AMcC: Les gens qui pensent que beaucoup de groupes anglais se ressemblent mélangent un peu les choses. Ils nous rangent dans un juke-box package en compagnie de Human League, Dépêche Mode, Ultravox, les Passions ou que sais-ie encore, parce qu’ils nous croient similaires ; mais, encore une fois, c’est l’image qui prime, plutôt que le son. Tous ces groupes ont des raisons de composer qui leur sont propres. Dépêche Mode, par exemple, a ce côté naïf de l’Orchestral des débuts. Ils ne se posent pas de problèmes métaphysiques et se contentent de jouer avec succès. Ils ont 19, 20 ans, ils sont encore plus jeunes que nous. Un groupe comme Ultravox, c’est encore autre chose. Je ne te dirai pas ce que je pense d’eux, mais en tout cas, nous n’avons rien à voir avec eux au niveau des idées exprimées et de la manière de les exprimer. J’aimerais vraiment penser qu’ils ont aussi un impact musical différent du nôtre. Human League pratique des vocaux très personnels sur l’amour et les relations humaines, c’est généralement tris simple, mais efficace.

Tu aimes Heaven 17 ?

AMcC : Je préfère Heaven 17 à Human League, même si HL écrit de meilleures chansons. Je crois que l’ensemble de leur album, « Penthouse and Pavement », est mon album favori de l’année ( Voir sur Gonzomusic  HEAVEN 17 « Penthouse and Pavement »  ). L’instrumentation de HL est plus forte, mais ce que raconte Heaven 17 est passionnant, comme ce « Fascist Groove Thang ».

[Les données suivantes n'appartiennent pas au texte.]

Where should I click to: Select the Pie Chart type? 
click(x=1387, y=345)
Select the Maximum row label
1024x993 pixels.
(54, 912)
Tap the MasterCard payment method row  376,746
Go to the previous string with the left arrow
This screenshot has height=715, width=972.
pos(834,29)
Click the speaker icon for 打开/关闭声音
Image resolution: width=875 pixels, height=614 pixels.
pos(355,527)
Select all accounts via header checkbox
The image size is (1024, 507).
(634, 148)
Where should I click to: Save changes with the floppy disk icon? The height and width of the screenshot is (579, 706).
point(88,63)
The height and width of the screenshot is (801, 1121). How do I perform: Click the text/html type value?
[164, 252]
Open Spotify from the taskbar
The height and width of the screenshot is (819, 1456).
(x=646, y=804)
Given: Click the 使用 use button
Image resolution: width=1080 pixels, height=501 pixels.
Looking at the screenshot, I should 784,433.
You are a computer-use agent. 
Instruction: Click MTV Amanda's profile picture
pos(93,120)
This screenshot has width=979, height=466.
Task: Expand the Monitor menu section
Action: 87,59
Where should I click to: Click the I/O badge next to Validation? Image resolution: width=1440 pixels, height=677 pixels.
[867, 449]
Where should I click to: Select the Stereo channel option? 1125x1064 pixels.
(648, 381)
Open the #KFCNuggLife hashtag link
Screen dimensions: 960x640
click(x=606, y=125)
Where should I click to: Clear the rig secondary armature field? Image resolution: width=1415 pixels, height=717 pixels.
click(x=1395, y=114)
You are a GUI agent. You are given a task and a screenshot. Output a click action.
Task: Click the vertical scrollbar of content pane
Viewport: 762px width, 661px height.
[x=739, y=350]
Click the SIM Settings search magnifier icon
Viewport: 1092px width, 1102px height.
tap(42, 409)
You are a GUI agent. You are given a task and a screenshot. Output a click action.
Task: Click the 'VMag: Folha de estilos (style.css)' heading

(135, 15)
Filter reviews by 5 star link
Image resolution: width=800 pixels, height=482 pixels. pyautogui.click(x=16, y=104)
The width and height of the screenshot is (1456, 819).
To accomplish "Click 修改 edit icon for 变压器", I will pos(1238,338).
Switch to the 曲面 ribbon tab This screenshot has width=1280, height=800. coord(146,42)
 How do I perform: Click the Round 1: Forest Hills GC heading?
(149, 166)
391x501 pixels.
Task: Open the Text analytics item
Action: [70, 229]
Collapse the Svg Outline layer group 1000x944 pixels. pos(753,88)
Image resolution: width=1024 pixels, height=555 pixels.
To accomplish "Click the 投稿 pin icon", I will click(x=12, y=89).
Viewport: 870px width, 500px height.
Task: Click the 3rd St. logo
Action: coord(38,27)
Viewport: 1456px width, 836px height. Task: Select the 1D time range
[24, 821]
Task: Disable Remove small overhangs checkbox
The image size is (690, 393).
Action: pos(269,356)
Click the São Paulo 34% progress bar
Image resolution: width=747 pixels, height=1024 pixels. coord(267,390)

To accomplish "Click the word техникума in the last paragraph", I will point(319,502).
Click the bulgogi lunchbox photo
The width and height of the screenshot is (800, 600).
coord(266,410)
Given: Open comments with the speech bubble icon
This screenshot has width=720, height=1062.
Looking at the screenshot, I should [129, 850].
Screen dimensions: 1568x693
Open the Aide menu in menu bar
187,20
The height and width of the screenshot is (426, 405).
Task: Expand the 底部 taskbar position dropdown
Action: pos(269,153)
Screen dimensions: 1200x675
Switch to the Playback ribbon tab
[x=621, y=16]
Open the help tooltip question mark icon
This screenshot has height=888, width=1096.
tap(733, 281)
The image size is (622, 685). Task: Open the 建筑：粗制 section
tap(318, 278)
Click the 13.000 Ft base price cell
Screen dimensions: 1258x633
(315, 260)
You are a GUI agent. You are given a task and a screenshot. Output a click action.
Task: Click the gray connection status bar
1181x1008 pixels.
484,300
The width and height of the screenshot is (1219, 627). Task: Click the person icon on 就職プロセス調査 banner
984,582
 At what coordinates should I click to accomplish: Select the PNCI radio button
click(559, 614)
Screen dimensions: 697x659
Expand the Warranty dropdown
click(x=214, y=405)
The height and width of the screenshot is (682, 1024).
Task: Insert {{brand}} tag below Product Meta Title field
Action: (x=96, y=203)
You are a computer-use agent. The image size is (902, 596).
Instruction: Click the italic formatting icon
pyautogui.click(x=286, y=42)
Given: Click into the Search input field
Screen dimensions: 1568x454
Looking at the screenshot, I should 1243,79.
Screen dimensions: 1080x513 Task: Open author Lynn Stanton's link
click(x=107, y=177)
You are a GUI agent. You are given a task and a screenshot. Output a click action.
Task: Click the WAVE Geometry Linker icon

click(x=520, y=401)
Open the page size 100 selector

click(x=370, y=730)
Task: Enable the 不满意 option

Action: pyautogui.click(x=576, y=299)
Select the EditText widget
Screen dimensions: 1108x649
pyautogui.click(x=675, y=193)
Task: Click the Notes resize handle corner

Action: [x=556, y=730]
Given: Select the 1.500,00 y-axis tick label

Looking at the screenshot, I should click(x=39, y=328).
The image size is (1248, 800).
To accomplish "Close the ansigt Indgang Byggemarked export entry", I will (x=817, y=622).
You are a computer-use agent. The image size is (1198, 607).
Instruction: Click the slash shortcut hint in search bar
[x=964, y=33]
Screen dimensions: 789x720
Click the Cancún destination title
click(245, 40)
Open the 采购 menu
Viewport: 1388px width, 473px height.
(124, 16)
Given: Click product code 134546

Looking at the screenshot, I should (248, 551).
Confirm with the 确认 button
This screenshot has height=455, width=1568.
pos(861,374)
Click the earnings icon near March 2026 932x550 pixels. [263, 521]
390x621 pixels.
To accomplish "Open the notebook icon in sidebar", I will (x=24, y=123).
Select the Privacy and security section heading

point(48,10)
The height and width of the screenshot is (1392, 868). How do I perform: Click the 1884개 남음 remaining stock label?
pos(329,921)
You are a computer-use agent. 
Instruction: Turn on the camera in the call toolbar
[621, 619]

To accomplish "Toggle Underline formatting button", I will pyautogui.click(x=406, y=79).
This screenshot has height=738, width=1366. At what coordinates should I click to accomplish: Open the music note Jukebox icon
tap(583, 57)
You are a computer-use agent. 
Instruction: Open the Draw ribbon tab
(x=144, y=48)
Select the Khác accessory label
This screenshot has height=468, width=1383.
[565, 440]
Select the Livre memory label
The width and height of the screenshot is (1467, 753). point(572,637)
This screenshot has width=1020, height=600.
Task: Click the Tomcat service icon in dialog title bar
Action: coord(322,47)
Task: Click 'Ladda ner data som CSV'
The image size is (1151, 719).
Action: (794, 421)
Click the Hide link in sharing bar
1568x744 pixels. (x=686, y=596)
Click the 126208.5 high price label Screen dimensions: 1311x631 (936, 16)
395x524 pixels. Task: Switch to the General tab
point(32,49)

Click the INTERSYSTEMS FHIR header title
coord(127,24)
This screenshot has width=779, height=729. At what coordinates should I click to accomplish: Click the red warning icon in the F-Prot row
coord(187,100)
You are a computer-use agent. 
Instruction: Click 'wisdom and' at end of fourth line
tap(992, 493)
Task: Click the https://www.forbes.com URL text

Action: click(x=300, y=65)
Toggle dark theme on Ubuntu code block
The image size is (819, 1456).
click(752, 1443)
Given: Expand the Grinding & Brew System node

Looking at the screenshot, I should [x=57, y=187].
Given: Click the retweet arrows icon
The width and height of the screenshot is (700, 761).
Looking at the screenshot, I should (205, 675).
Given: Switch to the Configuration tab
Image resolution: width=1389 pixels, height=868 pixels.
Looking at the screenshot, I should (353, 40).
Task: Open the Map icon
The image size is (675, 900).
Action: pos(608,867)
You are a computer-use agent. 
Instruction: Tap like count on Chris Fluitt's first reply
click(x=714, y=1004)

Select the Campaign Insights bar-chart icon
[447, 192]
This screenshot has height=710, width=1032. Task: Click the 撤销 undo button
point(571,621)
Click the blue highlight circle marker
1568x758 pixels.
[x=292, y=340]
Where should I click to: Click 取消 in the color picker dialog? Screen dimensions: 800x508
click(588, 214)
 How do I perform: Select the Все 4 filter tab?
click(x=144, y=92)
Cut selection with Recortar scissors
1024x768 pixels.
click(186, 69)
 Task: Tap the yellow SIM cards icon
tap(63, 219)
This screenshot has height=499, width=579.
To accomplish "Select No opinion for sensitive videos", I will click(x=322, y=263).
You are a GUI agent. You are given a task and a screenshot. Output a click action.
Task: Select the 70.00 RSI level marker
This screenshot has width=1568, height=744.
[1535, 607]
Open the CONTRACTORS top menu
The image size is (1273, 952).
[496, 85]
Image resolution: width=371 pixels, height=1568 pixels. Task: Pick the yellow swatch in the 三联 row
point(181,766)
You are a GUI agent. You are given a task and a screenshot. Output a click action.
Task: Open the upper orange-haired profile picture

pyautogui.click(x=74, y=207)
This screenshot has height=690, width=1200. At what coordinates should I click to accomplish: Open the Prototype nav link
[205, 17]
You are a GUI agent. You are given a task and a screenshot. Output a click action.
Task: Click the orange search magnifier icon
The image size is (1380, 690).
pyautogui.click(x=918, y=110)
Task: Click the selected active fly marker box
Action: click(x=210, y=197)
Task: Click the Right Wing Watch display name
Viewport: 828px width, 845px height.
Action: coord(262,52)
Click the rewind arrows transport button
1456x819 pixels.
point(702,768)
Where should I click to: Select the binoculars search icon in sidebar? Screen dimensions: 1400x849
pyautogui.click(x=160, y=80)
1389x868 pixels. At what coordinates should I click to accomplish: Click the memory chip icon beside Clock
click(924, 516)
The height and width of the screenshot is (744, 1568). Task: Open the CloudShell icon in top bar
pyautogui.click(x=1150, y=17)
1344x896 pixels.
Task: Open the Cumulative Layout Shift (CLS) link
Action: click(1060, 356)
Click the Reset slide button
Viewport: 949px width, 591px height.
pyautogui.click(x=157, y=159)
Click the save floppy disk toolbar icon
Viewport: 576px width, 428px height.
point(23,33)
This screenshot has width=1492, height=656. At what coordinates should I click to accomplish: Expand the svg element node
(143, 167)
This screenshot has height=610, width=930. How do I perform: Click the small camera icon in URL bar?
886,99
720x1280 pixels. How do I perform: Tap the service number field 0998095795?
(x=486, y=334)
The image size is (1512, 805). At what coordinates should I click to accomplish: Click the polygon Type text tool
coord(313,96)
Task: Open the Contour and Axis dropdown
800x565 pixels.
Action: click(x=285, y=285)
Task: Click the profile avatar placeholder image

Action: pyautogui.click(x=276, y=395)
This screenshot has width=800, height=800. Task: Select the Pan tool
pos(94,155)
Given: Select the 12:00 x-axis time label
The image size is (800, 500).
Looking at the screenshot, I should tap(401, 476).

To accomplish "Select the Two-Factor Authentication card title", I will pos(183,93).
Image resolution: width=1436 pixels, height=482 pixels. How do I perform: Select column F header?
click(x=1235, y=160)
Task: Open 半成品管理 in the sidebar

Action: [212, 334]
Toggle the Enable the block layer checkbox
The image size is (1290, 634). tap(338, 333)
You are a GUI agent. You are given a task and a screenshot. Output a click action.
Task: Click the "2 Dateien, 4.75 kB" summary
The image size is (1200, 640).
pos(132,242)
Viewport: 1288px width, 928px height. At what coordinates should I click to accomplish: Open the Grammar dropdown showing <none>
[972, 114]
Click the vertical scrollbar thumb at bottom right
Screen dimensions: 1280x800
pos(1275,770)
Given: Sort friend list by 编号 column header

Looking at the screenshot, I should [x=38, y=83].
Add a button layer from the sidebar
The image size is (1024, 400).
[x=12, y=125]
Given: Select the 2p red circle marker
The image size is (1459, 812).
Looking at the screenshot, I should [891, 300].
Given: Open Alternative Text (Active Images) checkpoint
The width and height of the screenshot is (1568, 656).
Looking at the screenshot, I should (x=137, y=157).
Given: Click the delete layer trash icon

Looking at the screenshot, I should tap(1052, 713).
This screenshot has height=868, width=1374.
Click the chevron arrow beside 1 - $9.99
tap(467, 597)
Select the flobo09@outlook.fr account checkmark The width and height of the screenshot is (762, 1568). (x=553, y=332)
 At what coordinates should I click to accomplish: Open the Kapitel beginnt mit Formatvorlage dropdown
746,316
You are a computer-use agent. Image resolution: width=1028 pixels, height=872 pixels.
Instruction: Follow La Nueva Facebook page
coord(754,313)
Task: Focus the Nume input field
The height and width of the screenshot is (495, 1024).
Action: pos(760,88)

Et vous, soignez-vous particulièrement vos textes. Est-ce qu’ils ont beaucoup d’importance pour vous?

 AMcC: Ils sont une partie d’un ensemble. Parfois, je n’utilise que la musique des mots, parfois, ils sont pleins de sens, c’est assez variable.

Et en ce qui concerne « Enola Gay », cette chanson qui porte le nom de l’avion U.S. qui a largué la bombe d’Hiroshima ?OMD

AMcC : Lorsque tu as fini d’enregistrer une chanson, c’est comme le haut d’un iceberg. Ainsi, le sujet d’« Enola Gay » est devenu chez moi une véritable passion, proche de l’obsession. J’ai lu des bouquins, j’ai vu des films, je me suis documenté. Cette chanson est juste un moment capturé, une toute petite parcelle de ce qu’Enola Gay pouvait m’inspirer, le bombardement d’Hiroshima. C’est une image visuelle, alors que j’aurais pu faire tout un album sur ce sujet. Mais en fait, lorsque nous avons fait la chanson, nous étions plus branchés par le magnétisme du bombardier que par le côté guerre nucléaire. Je me souviens, nous allions même au musée de l’aviation voir les vieux coucous. Au début de la conception d’« Enolay Gay », ça n’était pas une sorte de ferveur antinucléaire qui nous animait.

Et aujourd’hui, vous avez le même sentiment sur la question ?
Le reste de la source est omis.